Introducing the T-shaped weir: a new nonlinear weir

In the present study, a new nonlinear weir called the T-Shaped Weir (TSW), which is a combination of the Labyrinth Weir (LW) and the Piano Key Weir (PKW), was introduced, and its hydraulic performance was compared with the PKW. Based on the presence of the vertical walls at the inlet key, outlet key, or both keys, the TSW weirs were classified as type A, B, and C weirs, respectively. The flow pattern of different TSW cases was analyzed, and the discharge coefficient curves were provided. Furthermore, to accurately study the hydrodynamics of the tested weirs, the 3D numerical simulations were performed using the FLOW-3D software.
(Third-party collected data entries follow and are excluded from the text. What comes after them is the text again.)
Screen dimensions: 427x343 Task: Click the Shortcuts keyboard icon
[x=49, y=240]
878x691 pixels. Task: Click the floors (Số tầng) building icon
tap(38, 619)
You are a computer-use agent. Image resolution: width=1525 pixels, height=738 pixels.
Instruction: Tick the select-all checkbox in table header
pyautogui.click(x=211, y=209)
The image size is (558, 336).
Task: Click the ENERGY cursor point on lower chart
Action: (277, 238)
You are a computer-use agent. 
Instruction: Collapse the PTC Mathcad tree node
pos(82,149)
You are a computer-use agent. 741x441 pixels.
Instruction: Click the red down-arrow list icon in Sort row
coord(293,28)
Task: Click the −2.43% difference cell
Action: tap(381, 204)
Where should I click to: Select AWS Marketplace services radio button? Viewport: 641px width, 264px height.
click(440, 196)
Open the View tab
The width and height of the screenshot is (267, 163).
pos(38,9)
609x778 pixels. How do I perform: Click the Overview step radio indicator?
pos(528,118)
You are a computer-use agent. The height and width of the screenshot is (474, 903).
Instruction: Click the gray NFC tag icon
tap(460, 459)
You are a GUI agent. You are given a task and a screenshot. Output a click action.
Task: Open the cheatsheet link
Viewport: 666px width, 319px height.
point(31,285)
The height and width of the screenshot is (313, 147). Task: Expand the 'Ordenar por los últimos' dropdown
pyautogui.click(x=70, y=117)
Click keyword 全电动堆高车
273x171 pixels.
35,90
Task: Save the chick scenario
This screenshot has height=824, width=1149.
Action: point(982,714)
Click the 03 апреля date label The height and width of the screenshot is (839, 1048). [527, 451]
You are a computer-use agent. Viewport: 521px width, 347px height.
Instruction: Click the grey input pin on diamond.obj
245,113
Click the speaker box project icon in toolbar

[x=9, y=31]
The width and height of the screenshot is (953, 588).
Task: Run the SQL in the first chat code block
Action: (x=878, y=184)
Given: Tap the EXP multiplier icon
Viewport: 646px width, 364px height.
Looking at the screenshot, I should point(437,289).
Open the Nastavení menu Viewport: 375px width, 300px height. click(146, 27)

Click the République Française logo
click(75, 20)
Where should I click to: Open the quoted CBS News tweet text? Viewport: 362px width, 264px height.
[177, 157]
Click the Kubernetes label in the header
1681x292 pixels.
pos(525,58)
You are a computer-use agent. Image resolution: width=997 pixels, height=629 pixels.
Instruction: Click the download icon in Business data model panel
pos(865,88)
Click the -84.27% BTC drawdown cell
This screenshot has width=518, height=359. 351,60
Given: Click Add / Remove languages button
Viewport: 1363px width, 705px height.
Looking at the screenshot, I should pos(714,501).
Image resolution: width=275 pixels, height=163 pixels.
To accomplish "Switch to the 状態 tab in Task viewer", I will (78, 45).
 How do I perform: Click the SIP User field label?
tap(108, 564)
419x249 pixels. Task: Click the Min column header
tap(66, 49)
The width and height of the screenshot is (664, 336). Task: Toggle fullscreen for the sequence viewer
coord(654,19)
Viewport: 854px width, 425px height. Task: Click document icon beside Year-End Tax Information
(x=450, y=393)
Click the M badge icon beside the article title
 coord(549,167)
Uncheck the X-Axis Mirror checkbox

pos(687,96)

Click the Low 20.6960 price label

The results showed that inserting a vertical wall at the upstream of the outlet keys (C-TSW type) has a negligible effect on the hydraulic performance of the PKW. A maximum increase of 16% occurred in the discharge coefficient of the B-TSW in comparison to the PKW, and up to a head to height ratio (Ht/p) of 0.45, effect of the vertical wall on increasing the performance of the B-TSW was maintained. Based on the experimental and numerical tests, the optimal height ratio of the vertical wall (Pd/P) in B-TSW with highest discharge capacity was determined equal to 0.4.